Выводы. Реформа ИФРАН предполагает два момента: организационный и идейный. Организационно необходимо сменить в институте руководство и исключить из его состава иноагентов и русофобов. С идейной, программной точки зрения необходима работа по поддержанию традиции отечественной философской мысли, что предполагает ее изучение и развитие с помощью современных философских технологий, проявленных в мировой философской культуре. Не стоит ждать здесь какой-то «революции» в отечественной философии и быстрых успехов. Скорее речь идет об определённой «контрреволюции», как о трудной работе по расчистке горизонта отечественной мысли от остатков марксистских и либеральных мифов и философем и возврату на Родину отечественного любомудрия, тесно связанного с историей и культурой России.

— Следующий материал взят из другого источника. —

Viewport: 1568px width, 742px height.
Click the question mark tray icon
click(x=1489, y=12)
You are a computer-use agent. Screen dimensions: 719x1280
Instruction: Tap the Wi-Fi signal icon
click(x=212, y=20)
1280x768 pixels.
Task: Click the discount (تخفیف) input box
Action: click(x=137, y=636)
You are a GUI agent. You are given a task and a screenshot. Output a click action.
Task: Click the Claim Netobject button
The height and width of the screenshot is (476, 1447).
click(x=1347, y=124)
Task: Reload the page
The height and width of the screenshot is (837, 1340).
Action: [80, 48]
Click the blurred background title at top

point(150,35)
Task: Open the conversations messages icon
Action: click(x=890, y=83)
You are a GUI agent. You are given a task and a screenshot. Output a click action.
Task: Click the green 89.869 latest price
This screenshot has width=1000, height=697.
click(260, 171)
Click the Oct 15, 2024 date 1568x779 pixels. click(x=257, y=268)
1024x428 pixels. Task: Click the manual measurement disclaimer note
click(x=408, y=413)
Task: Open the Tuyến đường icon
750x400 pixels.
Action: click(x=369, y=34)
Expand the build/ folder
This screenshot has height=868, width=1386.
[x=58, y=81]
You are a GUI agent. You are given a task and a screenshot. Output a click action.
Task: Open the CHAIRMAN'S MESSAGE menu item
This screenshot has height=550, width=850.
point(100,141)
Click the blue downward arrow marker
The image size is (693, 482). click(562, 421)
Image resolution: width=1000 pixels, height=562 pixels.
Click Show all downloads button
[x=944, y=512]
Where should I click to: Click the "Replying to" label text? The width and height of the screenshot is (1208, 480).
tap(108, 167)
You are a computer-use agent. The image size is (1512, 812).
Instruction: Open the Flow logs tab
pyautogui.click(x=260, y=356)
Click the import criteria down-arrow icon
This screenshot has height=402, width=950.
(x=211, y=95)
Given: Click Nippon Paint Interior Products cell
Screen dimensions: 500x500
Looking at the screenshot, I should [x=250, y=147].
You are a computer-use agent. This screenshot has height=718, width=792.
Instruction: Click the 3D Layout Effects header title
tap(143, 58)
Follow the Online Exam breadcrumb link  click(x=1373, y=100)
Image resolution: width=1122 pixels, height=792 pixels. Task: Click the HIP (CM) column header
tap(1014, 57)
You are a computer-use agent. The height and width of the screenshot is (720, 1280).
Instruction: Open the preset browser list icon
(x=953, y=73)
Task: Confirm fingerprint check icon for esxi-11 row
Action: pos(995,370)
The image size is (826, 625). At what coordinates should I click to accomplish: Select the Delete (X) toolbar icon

В конце хочется вспомнить слова великого русского философа Алексея Федоровича Лосева, написанные им во время войны, в 1942 году. У него, прошедшего через ГУЛАГ, искалеченного физически и психически, потерявшего жену, достойную работу, рукописи, библиотеку, могло бы быть много претензий к Родине… Но мы не слышим здесь жалоб и осуждения. Мы слышим здесь невозмутимый голос философа, подобный мужественному голосу Сократа, обращенный ко всем временам и к нашей совести: «Родина есть общее, но не мыслительно, не логически только общее, а физически и социально общее. Родина есть не то общее, которое только сформулировано в голове, занумеровано, проштемпелевано и зарегистрировано в науке. Родина есть то реальное общее, которое меня реально породило с моим человеческим телом и с моей человеческой душой. Это общее — потому родное мне, родственное мне. Здесь мой отец и мать, не физически только, а для всего того, что во мне есть, и для личности моей отец и мать, и для социальности моей отец и мать, и для духовной жизни моей родители и воспитатели. Всякая философия, которая не кончается учением о Родине, есть наивная и ненужная философия. Ее «обобщения» слишком узки и ничтожны; ее «познание» слишком нежизненно, ее «мир» и «бытие» — пустота и тюрьма, всезлобное исступление рассудка, безличное распятие живого духа на Голгофе собственного жалкого самообожествления» (Жизнь. С.542 // Лосев А.Ф. Я сослан в XX век…В двух томах. Т.1. М., «Время», 2002. С.504-556).